▶ Assignment: Write out every line of the material exactly as it appears.

-=-=-

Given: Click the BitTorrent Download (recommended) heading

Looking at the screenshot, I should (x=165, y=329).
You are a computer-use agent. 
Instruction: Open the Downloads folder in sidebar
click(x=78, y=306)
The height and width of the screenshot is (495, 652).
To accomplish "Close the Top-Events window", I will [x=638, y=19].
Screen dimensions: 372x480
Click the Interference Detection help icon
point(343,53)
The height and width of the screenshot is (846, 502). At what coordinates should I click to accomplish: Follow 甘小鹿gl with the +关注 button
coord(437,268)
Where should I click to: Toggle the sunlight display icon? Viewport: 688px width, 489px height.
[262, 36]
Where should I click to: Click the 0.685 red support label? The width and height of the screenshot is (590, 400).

-=-=-

▶ Written response:
Given: Click the BitTorrent Download (recommended) heading

Looking at the screenshot, I should (x=165, y=329).
You are a computer-use agent. 
Instruction: Open the Downloads folder in sidebar
click(x=78, y=306)
The height and width of the screenshot is (495, 652).
To accomplish "Close the Top-Events window", I will [x=638, y=19].
Screen dimensions: 372x480
Click the Interference Detection help icon
point(343,53)
The height and width of the screenshot is (846, 502). At what coordinates should I click to accomplish: Follow 甘小鹿gl with the +关注 button
coord(437,268)
Where should I click to: Toggle the sunlight display icon? Viewport: 688px width, 489px height.
[262, 36]
Where should I click to: Click the 0.685 red support label? The width and height of the screenshot is (590, 400).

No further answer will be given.